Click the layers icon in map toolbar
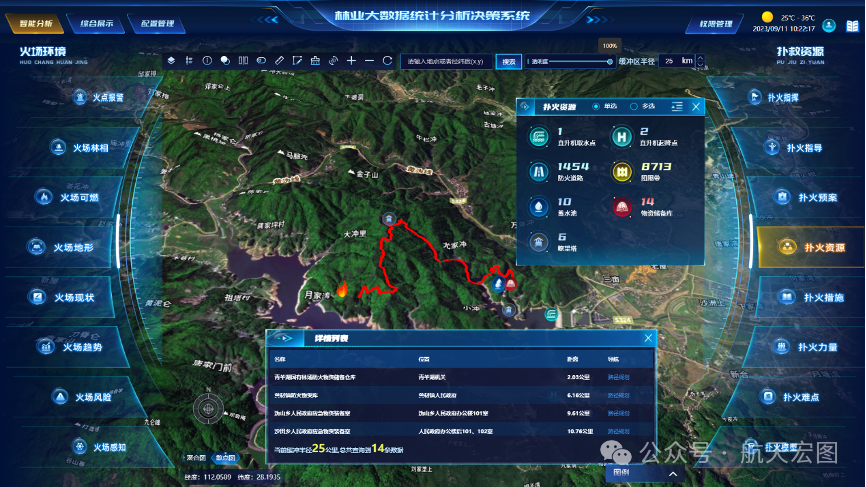 click(x=171, y=61)
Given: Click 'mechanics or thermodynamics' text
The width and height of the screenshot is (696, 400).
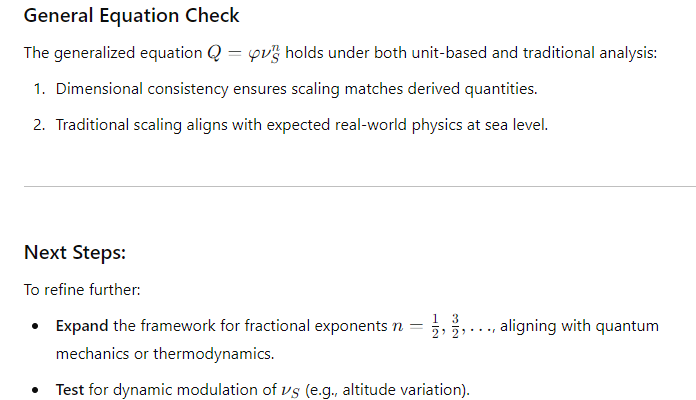Looking at the screenshot, I should [164, 354].
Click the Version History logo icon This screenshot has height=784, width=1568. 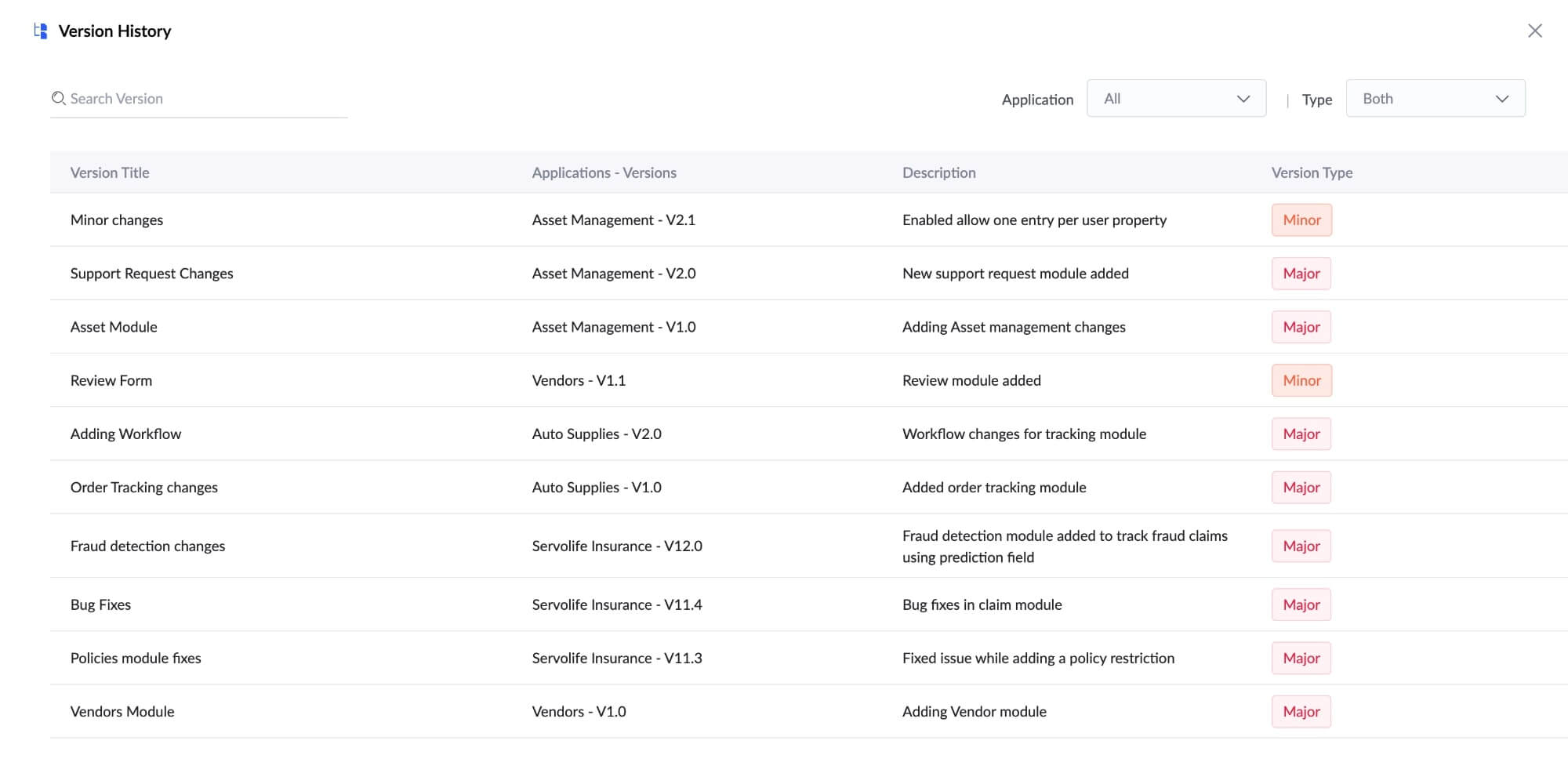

########################################

| Instructions to follow |
Return all of the lines above without alteration, minus the pictures.

| Output for this task |
Click the layers icon in map toolbar
 click(x=171, y=61)
Given: Click 'mechanics or thermodynamics' text
The width and height of the screenshot is (696, 400).
Looking at the screenshot, I should [164, 354].
Click the Version History logo icon This screenshot has height=784, width=1568. 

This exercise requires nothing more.